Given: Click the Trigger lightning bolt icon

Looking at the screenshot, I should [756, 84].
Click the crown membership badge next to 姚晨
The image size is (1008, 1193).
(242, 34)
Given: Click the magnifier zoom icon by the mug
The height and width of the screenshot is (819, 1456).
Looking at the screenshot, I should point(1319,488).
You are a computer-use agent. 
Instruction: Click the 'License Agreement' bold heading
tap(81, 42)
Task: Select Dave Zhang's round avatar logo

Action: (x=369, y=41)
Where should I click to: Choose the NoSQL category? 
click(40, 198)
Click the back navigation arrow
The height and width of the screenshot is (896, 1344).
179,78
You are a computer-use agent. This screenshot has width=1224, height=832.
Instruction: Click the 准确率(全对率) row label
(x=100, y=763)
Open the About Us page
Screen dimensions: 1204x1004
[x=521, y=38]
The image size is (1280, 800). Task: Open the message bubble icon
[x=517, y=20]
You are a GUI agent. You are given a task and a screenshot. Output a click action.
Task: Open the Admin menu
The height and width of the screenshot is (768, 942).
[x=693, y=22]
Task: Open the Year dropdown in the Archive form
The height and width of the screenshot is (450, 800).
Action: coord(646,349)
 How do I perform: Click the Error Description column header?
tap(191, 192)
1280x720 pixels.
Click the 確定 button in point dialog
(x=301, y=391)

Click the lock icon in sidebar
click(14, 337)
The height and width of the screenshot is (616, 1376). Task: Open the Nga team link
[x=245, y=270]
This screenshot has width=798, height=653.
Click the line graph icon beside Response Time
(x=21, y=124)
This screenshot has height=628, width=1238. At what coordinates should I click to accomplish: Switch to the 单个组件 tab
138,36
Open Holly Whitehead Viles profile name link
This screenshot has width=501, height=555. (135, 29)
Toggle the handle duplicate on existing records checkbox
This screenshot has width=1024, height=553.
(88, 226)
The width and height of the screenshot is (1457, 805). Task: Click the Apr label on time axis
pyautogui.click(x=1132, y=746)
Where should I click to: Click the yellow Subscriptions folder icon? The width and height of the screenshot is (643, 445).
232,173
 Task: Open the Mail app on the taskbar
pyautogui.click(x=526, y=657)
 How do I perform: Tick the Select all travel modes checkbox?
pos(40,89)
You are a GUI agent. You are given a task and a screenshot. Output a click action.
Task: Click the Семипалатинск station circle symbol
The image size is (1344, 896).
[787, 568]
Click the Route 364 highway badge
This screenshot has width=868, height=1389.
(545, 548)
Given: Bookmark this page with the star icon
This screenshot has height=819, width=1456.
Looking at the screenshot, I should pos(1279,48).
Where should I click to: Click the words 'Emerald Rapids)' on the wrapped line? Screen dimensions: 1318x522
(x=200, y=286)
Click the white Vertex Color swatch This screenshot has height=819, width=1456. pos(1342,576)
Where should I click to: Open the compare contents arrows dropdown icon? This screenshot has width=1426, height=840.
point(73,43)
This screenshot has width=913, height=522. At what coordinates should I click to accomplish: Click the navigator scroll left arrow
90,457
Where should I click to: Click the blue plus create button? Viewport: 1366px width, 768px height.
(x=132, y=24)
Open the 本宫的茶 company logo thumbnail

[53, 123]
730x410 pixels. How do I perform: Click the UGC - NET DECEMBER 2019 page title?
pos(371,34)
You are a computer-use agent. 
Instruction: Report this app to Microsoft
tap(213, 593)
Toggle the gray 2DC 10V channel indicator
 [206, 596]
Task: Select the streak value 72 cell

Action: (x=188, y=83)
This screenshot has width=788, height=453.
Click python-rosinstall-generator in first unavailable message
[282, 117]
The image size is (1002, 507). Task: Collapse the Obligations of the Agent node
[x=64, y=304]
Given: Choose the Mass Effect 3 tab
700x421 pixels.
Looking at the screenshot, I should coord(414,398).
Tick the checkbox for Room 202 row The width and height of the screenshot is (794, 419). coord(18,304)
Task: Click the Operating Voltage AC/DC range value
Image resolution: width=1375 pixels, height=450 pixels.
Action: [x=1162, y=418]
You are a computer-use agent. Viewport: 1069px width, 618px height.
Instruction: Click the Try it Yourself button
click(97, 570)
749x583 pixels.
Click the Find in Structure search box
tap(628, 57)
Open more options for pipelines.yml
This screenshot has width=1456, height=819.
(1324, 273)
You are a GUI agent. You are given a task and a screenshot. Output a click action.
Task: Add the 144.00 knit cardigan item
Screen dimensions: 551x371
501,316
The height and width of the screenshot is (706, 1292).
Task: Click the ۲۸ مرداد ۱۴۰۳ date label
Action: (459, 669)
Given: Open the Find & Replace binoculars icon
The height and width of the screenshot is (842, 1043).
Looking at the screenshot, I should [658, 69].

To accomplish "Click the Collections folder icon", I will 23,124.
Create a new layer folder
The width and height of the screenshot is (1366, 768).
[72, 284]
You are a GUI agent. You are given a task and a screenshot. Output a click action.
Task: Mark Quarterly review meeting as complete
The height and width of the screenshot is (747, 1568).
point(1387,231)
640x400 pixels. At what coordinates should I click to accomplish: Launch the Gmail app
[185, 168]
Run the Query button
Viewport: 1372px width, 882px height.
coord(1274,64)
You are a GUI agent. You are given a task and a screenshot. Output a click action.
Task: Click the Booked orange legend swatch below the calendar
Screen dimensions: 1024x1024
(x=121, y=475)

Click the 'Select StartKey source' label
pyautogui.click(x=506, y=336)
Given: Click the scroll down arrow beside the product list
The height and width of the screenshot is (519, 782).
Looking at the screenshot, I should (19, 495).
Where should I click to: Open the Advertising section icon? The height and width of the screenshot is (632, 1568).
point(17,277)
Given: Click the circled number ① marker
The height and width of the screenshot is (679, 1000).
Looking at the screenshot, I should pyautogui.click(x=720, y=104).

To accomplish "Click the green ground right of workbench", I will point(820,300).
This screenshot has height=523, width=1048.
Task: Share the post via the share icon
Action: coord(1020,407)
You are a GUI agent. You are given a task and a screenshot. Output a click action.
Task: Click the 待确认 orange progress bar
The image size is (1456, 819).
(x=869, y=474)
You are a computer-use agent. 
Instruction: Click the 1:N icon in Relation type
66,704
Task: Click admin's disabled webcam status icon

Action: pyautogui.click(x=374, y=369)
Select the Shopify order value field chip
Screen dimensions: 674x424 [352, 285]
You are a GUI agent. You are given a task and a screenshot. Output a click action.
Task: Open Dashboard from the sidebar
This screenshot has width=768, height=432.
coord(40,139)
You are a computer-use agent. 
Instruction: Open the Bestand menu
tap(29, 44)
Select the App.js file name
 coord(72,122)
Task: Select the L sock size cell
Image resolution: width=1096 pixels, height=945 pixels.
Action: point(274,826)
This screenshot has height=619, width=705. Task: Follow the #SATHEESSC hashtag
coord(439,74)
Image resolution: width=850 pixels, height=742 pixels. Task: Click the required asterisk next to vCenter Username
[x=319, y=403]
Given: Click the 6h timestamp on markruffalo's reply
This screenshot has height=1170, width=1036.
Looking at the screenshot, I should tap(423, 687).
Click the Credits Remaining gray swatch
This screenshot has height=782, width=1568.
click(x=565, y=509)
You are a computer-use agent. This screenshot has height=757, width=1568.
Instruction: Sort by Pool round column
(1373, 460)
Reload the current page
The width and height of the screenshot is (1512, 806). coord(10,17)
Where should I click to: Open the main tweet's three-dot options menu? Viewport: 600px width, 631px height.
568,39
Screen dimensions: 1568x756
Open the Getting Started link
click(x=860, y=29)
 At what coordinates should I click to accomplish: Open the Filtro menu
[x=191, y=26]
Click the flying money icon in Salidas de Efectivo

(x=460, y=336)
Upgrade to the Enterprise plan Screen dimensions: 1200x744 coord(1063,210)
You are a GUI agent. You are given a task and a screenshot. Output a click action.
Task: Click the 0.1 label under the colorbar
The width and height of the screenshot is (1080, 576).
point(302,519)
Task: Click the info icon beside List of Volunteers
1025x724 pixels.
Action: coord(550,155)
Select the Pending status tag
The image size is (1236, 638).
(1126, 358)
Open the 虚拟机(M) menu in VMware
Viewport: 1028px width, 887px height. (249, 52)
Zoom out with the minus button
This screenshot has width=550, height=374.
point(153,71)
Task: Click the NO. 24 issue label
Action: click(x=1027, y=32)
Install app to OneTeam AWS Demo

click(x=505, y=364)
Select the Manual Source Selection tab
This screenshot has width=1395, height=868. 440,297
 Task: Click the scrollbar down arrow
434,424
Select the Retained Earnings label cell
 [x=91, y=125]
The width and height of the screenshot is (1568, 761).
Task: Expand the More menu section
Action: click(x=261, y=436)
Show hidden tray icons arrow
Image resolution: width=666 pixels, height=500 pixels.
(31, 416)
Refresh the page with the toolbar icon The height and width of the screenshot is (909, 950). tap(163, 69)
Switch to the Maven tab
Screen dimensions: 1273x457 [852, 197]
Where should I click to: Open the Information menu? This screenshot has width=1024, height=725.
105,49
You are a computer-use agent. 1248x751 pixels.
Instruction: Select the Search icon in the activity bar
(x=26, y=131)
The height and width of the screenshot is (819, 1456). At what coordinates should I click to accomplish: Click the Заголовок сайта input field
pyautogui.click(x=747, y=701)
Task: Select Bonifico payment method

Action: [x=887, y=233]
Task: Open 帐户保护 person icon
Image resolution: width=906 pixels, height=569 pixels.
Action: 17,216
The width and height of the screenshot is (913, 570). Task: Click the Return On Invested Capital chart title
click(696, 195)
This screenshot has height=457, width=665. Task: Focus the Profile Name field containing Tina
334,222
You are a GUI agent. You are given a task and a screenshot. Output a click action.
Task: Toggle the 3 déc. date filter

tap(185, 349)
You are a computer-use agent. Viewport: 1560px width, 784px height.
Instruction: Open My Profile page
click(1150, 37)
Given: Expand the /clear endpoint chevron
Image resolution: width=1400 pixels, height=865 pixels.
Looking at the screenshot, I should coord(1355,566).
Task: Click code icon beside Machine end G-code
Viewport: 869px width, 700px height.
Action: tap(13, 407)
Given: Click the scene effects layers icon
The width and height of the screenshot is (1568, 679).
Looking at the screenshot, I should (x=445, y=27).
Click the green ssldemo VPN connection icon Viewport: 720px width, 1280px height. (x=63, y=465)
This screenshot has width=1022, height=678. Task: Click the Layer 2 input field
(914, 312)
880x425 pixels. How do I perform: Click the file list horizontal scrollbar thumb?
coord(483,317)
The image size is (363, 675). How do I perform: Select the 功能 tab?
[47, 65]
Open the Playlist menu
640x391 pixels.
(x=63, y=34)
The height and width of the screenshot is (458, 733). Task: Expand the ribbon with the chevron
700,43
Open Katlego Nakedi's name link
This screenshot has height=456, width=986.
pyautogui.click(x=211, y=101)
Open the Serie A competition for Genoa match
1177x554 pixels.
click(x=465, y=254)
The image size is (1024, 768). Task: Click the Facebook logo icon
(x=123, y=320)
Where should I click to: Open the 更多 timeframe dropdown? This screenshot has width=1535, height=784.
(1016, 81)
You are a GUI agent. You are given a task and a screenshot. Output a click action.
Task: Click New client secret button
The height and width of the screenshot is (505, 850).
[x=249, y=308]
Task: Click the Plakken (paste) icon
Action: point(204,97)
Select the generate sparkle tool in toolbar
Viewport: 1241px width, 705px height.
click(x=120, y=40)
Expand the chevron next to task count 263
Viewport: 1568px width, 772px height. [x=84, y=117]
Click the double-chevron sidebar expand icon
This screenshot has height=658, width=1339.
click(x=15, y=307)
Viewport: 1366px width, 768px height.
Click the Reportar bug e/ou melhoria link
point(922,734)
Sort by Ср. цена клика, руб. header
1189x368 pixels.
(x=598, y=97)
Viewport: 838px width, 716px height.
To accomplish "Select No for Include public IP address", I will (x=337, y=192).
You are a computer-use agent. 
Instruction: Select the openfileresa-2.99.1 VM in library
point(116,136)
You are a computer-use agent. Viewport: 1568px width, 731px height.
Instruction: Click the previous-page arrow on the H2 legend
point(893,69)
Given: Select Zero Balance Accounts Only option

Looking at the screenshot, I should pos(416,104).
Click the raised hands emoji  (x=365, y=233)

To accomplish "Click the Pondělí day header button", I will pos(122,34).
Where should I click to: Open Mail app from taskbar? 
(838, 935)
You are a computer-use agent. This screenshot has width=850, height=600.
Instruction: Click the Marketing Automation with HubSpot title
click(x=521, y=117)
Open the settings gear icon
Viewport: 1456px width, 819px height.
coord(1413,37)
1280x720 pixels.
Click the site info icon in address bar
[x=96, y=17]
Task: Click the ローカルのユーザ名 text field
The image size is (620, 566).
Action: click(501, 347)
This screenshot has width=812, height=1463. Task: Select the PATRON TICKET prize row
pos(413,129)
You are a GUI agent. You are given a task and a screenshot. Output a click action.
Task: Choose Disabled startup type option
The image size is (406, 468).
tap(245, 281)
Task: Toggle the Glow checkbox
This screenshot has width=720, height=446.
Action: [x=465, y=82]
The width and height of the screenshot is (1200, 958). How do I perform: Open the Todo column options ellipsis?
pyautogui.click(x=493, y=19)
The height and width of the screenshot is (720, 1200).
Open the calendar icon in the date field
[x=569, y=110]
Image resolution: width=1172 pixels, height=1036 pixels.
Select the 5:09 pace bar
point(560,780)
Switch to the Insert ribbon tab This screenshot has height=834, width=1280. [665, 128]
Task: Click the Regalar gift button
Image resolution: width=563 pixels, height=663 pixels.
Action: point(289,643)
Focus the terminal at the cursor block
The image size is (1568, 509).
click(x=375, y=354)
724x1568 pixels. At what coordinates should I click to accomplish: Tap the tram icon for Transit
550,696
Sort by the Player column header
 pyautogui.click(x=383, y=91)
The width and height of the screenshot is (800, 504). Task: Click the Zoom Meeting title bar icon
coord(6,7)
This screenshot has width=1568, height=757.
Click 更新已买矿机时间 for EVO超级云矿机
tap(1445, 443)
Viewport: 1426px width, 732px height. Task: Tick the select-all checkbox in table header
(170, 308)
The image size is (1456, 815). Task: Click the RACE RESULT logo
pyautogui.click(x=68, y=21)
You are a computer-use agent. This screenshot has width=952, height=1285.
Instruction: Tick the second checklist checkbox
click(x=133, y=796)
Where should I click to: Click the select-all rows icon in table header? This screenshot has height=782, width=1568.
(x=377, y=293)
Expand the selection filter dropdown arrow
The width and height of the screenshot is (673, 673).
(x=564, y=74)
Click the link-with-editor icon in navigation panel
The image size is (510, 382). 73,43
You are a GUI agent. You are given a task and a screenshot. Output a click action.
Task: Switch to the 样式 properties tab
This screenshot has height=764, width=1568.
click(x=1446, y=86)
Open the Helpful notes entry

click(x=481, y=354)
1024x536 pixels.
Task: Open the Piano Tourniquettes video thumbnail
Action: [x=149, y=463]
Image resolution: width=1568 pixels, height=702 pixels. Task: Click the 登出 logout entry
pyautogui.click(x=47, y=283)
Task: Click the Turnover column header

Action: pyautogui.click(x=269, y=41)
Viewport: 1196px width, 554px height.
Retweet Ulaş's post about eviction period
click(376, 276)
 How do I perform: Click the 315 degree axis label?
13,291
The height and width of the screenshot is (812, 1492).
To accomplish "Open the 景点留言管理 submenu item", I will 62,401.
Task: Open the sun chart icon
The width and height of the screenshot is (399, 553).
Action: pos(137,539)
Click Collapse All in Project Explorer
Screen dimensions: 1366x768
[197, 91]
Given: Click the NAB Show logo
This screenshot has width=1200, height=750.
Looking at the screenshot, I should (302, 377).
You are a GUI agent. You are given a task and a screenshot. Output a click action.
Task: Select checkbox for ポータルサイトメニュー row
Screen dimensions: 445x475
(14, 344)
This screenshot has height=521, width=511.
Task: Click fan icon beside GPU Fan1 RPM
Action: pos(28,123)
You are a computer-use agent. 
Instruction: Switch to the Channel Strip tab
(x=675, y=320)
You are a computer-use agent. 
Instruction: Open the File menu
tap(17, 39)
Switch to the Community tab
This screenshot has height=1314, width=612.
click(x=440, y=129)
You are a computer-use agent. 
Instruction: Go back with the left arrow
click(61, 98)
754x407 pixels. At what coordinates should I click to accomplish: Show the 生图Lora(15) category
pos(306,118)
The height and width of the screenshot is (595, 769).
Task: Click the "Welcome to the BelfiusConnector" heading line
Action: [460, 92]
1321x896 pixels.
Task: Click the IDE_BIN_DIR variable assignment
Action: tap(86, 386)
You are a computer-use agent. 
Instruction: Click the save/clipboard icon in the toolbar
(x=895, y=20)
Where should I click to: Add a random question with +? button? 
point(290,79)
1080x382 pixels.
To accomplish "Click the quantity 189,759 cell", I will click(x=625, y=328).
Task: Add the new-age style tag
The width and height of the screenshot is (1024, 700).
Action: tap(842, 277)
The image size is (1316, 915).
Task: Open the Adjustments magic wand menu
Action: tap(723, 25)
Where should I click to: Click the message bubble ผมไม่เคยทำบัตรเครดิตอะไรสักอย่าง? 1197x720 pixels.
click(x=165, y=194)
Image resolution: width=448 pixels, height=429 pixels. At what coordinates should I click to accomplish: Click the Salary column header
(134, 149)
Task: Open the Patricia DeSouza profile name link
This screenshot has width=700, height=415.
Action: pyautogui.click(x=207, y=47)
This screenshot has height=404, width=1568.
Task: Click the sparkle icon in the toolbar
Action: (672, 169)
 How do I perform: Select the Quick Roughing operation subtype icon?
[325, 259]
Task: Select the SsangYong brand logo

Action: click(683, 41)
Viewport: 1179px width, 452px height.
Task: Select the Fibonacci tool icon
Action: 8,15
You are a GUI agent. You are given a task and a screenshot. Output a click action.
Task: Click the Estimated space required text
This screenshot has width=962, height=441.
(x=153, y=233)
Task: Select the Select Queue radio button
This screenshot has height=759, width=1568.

◆ **REQUEST**: Put the items above into a numbered list, from the first line through the line that contains "This screenshot has width=501, height=555.", and leave out blank lines.

◆ **CORRECT OUTPUT**:
1. Given: Click the Trigger lightning bolt icon
2. Looking at the screenshot, I should [756, 84].
3. Click the crown membership badge next to 姚晨
4. The image size is (1008, 1193).
5. (242, 34)
6. Given: Click the magnifier zoom icon by the mug
7. The height and width of the screenshot is (819, 1456).
8. Looking at the screenshot, I should point(1319,488).
9. You are a computer-use agent. 
10. Instruction: Click the 'License Agreement' bold heading
11. tap(81, 42)
12. Task: Select Dave Zhang's round avatar logo
13. Action: (x=369, y=41)
14. Where should I click to: Choose the NoSQL category? 
15. click(40, 198)
16. Click the back navigation arrow
17. The height and width of the screenshot is (896, 1344).
18. 179,78
19. You are a computer-use agent. This screenshot has width=1224, height=832.
20. Instruction: Click the 准确率(全对率) row label
21. (x=100, y=763)
22. Open the About Us page
23. Screen dimensions: 1204x1004
24. [x=521, y=38]
25. The image size is (1280, 800). Task: Open the message bubble icon
26. [x=517, y=20]
27. You are a GUI agent. You are given a task and a screenshot. Output a click action.
28. Task: Open the Admin menu
29. The height and width of the screenshot is (768, 942).
30. [x=693, y=22]
31. Task: Open the Year dropdown in the Archive form
32. The height and width of the screenshot is (450, 800).
33. Action: coord(646,349)
34.  How do I perform: Click the Error Description column header?
35. tap(191, 192)
36. 1280x720 pixels.
37. Click the 確定 button in point dialog
38. (x=301, y=391)
39. Click the lock icon in sidebar
40. click(14, 337)
41. The height and width of the screenshot is (616, 1376). Task: Open the Nga team link
42. [x=245, y=270]
43. This screenshot has width=798, height=653.
44. Click the line graph icon beside Response Time
45. (x=21, y=124)
46. This screenshot has height=628, width=1238. At what coordinates should I click to accomplish: Switch to the 单个组件 tab
47. 138,36
48. Open Holly Whitehead Viles profile name link
49. This screenshot has width=501, height=555. (135, 29)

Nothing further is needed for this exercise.